The numbers at the edge of the triangle are all 1, and each number inside the triangle is the sum of the two numbers above it. Write a function that computes the elements of Pascal’s triangle by means of a recursive process.

Do this exercise by implementing the pascal function in Main.scala, which takes a column c and a row r, counting from 0 and returns the number at that spot in the triangle. For example, pascal(0,2)=1, pascal(1,2)=2 and pascal(1,3)=3.

def pascal(c: Int, r: Int): Int
Exercise 2: Parentheses Balancing
Write a recursive function which verifies the balancing of parentheses in a string, which we represent as a List[Char] not a String. For example, the function should return true for the following strings:

(if (zero? x) max (/ 1 x))
I told him (that it’s not (yet) done). (But he wasn’t listening)
The function should return false for the following strings:

:-)
())(
The last example shows that it’s not enough to verify that a string contains the same number of opening and closing parentheses.

Do this exercise by implementing the balance function in Main.scala. Its signature is as follows:

def balance(chars: List[Char]): Boolean
There are three methods on List[Char] that are useful for this exercise:

chars.isEmpty: Boolean returns whether a list is empty
chars.head: Char returns the first element of the list
chars.tail: List[Char] returns the list without the first element
Hint: you can define an inner function if you need to pass extra parameters to your function.

Testing: You can use the toList method to convert from a String to a List[Char]: e.g. "(just an) example".toList.

Exercise 3: Counting Change
Write a recursive function that counts how many different ways you can make change for an amount, given a list of coin denominations. For example, there are 3 ways to give change for 4 if you have coins with denomiation 1 and 2: 1+1+1+1, 1+1+2, 2+2.

Do this exercise by implementing the countChange function in Main.scala. This function takes an amount to change, and a list of unique denominations for the coins. Its signature is as follows:

def countChange(money: Int, coins: List[Int]): Int
Once again, you can make use of functions isEmpty, head and tail on the list of integers coins.

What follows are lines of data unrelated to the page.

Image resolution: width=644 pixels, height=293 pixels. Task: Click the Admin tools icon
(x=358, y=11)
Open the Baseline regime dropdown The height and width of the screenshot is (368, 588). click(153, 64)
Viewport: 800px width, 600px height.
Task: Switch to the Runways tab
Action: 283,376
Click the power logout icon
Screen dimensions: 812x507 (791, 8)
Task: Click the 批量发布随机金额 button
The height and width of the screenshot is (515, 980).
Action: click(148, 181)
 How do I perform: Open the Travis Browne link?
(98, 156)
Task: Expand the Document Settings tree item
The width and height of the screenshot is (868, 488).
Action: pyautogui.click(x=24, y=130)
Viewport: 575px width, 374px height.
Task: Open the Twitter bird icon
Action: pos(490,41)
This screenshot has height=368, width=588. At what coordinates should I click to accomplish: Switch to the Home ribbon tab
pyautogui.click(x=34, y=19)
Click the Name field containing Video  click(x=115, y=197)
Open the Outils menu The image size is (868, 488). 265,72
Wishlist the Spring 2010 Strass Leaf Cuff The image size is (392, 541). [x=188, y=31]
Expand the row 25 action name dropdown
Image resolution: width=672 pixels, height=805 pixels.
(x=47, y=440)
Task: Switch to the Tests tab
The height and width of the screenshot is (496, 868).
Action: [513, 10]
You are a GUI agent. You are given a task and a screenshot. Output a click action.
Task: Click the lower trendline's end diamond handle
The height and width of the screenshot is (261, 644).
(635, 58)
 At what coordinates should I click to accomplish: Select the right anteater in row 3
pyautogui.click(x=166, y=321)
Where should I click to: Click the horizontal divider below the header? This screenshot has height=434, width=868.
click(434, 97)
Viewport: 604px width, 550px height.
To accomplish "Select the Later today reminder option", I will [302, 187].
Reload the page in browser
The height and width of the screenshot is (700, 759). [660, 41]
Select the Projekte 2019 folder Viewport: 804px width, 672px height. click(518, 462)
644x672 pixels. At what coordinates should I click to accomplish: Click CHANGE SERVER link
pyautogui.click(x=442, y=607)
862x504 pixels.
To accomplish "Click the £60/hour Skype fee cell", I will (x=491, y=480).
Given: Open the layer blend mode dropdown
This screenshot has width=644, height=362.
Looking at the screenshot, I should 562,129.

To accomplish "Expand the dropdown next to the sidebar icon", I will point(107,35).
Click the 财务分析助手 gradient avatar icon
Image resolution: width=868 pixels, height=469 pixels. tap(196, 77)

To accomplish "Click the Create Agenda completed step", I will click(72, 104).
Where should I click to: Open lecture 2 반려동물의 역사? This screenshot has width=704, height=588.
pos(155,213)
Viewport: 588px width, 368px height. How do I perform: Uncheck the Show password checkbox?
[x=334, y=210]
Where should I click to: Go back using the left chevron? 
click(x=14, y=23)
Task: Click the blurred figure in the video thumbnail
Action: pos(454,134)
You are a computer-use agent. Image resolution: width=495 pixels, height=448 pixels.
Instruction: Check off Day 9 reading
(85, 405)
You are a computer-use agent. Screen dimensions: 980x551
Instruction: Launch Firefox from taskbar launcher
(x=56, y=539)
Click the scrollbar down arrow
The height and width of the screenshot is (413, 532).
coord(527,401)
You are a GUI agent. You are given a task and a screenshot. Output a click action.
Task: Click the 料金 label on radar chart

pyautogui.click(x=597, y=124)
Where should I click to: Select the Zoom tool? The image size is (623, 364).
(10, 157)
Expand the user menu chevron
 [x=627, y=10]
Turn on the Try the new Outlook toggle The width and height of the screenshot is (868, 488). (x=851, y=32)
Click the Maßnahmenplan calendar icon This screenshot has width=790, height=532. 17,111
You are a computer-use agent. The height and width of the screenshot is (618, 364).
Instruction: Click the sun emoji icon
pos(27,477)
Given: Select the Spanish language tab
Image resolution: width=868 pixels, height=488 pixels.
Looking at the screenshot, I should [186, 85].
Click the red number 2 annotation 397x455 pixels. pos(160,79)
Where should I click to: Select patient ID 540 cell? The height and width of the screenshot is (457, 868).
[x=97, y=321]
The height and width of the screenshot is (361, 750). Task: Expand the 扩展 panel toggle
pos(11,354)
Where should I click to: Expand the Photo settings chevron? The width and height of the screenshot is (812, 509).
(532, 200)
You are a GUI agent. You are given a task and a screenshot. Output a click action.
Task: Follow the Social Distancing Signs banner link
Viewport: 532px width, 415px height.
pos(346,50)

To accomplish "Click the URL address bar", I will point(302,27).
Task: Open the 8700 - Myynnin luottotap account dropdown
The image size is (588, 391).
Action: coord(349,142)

Hint: Think of the degenerate cases. How many ways can you give change for 0 CHF? How many ways can you give change for >0 CHF, if you have no coins?

package recfun
import common._

object Main {
  def main(args: Array[String]) {
    println("Pascal's Triangle")
    for (row <- 0 to 10) {//change to 22 to check pascal if out of Int range
      for (col <- 0 to row)
        print(pascal(col, row) + " ")
      println()
    }
  }

  /**
   * Exercise 1
   */
  def pascal(c: Int, r: Int): Int = {
    //everytime mutiply a little num in case of overflow Int range
def factB(c: Int, r: Int): Int =if (c==0) 1 else factB(c-1,r)*(r-c+1)/c
factB(c,r)
  }

  /**
   * Exercise 2
   */
  def balance(chars: List[Char]): Boolean ={
  def count(char:Char):Int ={
  if (char == '(') 1
  else if (char == ')') -1
  else 0
  }
  def isOK(len:Int,chars:List[Char]):Boolean={
  if (chars.isEmpty) len==0
  else if (len==0 && count(chars.head) == -1) false
  else isOK(len+count(chars.head),chars.tail)
  }
  isOK(0,chars)
  }

  /**
   * Exercise 3
   */
  def countChange(money: Int, coins: List[Int]): Int =
if (money==0) 1
else if (coins.isEmpty || money<0) 0
else countChange(money,coins.tail)+countChange(money-coins.head,coins)
}